Julien : Oui, mais pour l’instant, il est trop tôt pour en parler. Cet album doit vivre. On verra plus tard si la magie opère à nouveau et si on ressent le besoin de faire un autre disque. Mais c’est cool de voir que les nuances sont perçues.

C’est ce qu’on aime avec un bel album : il nous habite, et on se demande où il va nous emmener ensuite. Une phrase nous a marquée dans les textes, c’est “full of hollow“.

Cédric :  C’est une expression qu’on utilise souvent. Cette sensation d’être rempli de vide.

Julien : C’est une image puissante, qui reflète bien l’atmosphère de l’album. Toujours cette dualité : être seul au milieu de la foule, être empli de rien. Ceux qui ont déjà ressenti ça comprendront, surtout en écoutant un peu de musique dépressive.

Cédric : C’est une petite phrase qui résume beaucoup de choses.


Aujourd’hui, la musique passe aussi beaucoup par le visuel, surtout dans votre scène où il y a une vraie attente à ce niveau-là. Vous avez toujours sorti des clips qui marquent et qui font parler. Il y avait donc une certaine attente autour de ce que vous alliez proposer cette fois. Et vous avez su y répondre. Le clip de “Kowloon Lights”, par exemple, est vraiment… particulier, unique.

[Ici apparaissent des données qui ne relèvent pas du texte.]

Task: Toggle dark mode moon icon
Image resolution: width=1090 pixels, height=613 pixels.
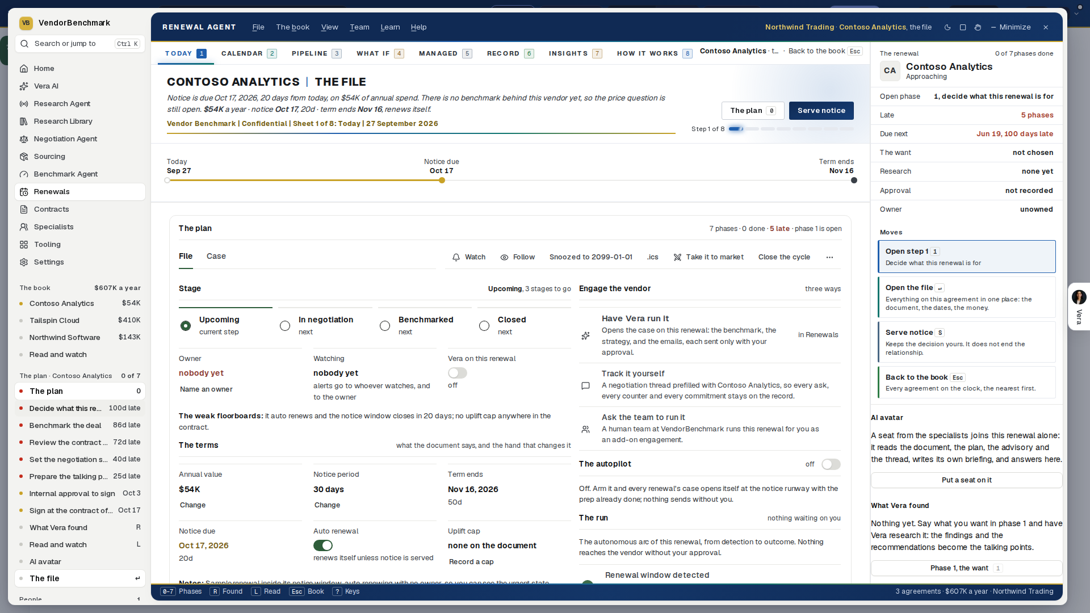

Julien : Oui, c’est la première fois qu’on fait ça. C’est Dehn Sora qui a réalisé le clip, c’est lui qui avait aussi conçu la pochette de A Loner. À l’époque, on voulait déjà travailler avec lui sur un clip, mais il n’avait pas le temps. On s’était dit qu’on le ferait sur un prochain album, et là, on a directement fait appel à lui. L’idée était qu’il s’imprègne de l’image du bâtiment sur la pochette, de cette masse sombre avec des lumières allumées dans certains appartements. Il ne s’est pas directement inspiré de ça, mais quand il m’a expliqué son approche, il m’a dit : “Dans chaque appartement, il peut se passer quelque chose.” Ça m’a tout de suite fait penser à Enter The Void de Gaspar Noé, avec cette caméra qui survole les immeubles et montre ce qui se passe dans chaque pièce, où il se passe toujours quelque chose de fou. J’ai suggéré à Dan qu’on parte sur cette idée : plusieurs vies, des histoires différentes à chaque fois.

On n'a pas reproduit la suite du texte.